Intelligenz, Gehirn und Denken sind sozusagen geflügelte Worte: Ihnen auf der Spur zu sein, läßt sich als seltsame Variation eines Versteckspiels begreifen. Es gibt lediglich Vermutungen darüber, wo gespielt wird, es fehlen klare Spielregeln, unsicher bleibt, wer an der Suche teilnimmt, wer oder was gesucht wird und was bei diesem Spiel zu gewinnen oder zu verlieren ist.

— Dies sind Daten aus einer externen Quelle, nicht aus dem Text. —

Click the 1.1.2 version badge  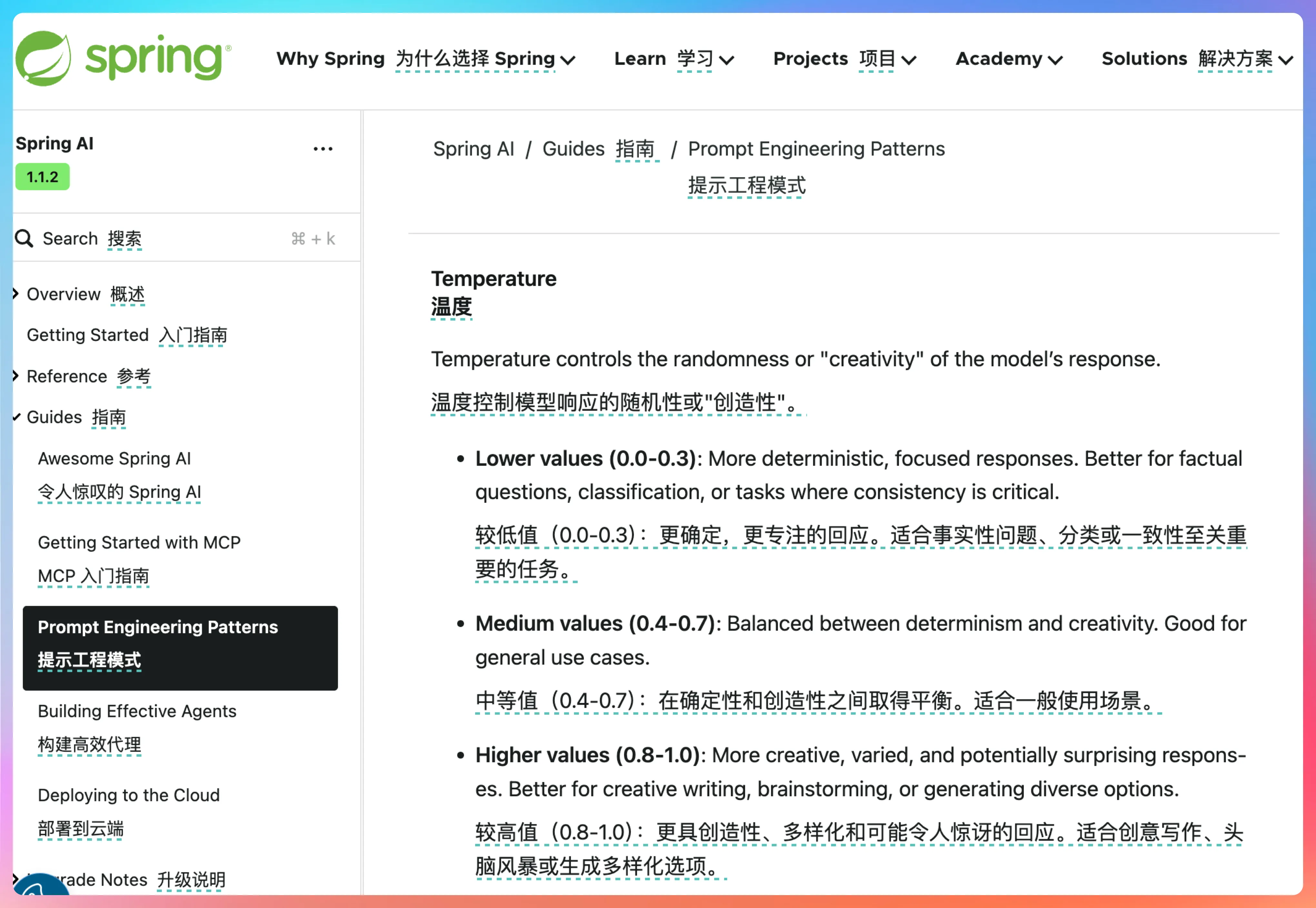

Diese ungeordneten Verhältnisse entstehen, da von der Intelligenz, vom Gehirn oder vom Denken nur ihre Produkte bekannt sind: Wir kennen unsere eigenen Gedanken, Emotionen oder Wahrnehmungen nur in fertigem Zustand, können aber keine Auskunft über ihren Ursprung oder ihr Zustandekommen geben. Ein Gedanke erscheint im Bewußtsein, wenn er bereits fertig ist. Effekte und Reize werden wahrgenommen, wenn sie eintreten. Bei genauerem Hinsehen bezeichnen wir mit “Denken” ein künstliches Nach-Denken von Gedanken, die bewußt geworden sind.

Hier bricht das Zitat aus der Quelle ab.